Este asunto siempre le ha preocupado a Galison: la desunity of science, la necesidad de explorar las zonas fronterizas (trading o creole zones las llama) entre los distintos saberes.Ya lo hizo en sus dos obras anteriores. How Experiments End (Chicago University Press, 1987) y en Image and Logic:A Material Culture of Microphysics (Chicago University Press, 1997). En la primera, hace ya dieciocho años, le interesó el problema de cómo saben los científicos que con sus sofisticados artefactos están produciendo hechos y no meros efectos de artificio.Y también cómo saben que ya tienen suficientes hechos, es decir, una o varias pruebas.
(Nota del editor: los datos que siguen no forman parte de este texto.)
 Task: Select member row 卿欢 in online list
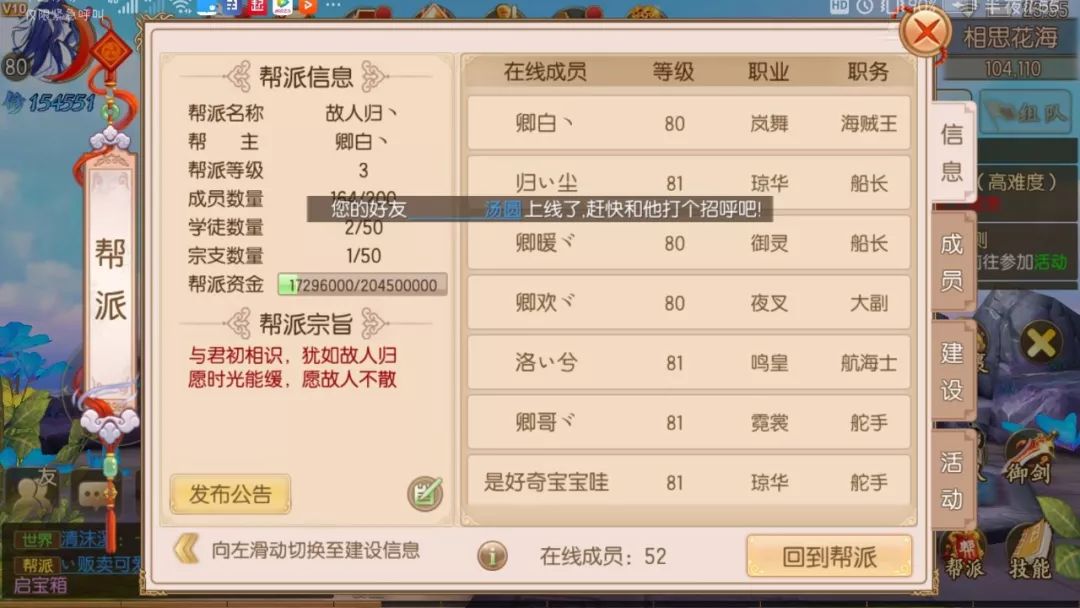tap(689, 302)
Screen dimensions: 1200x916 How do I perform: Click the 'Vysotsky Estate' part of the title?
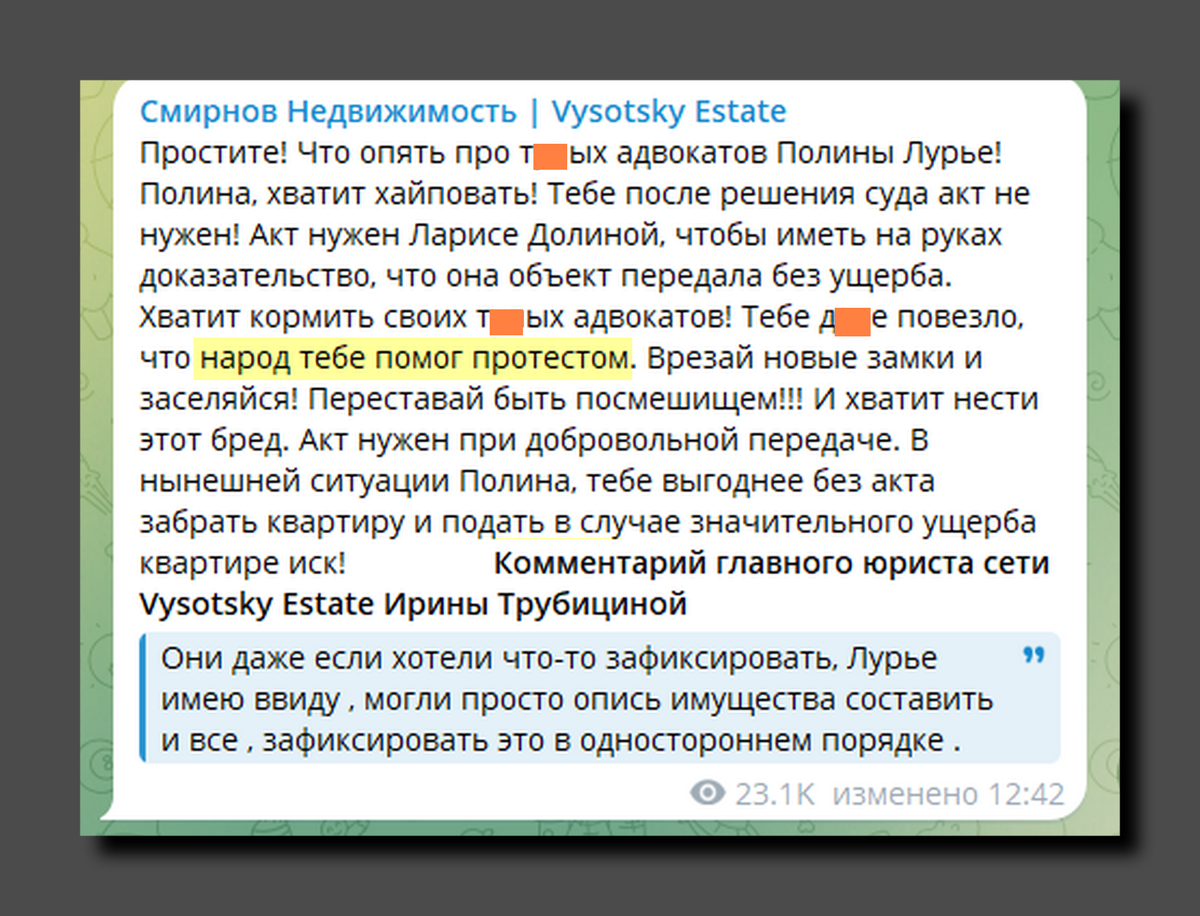[x=669, y=111]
O, dicho en otros términos, lo que le preocupaba entonces era cómo interactúan las máquinas materiales (hechas de tornillos, cables y cristales) con las teorías y los conceptos. El segundo libro mencionado continuaba con estas preocupaciones y trataba el desarrollo de la física subatómica vinculado a los dos tipos genéricos de máquinas (o instrumentos) diseñados para producir otros tantos tipos de imágenes (o representaciones o simulaciones): las analógicas, como la cámara de burbujas o las técnicas de emulsión nuclear, y las lógicas que, como el contador de Geiger, nos devuelven una imagen hecha de cifras que cuentan impulsos. El mensaje de estos tres libros siempre fue el mismo: hay mucha tecnología detrás de cada teoría y, cómo no, son muchos los conceptos que se movilizan cada vez que movemos una ruedecilla o activamos un botón. Separar la ciencia de las tecnologías que la producen, apostarle a la historia de las ideas, es condenar la disciplina a una espiral de idealizaciones tan habitual como empobrecedora. Peor aún, separar nuestras ideas de las máquinas con las que las producimos y movilizamos equivale a no querer entender cómo se hizo el mundo que habitamos. Las últimas dos líneas del libro lo expresan con contundencia: «Encontramos metafísica en las máquinas, y máquinas en la metafísica: o sea, la modernidad en su sitio».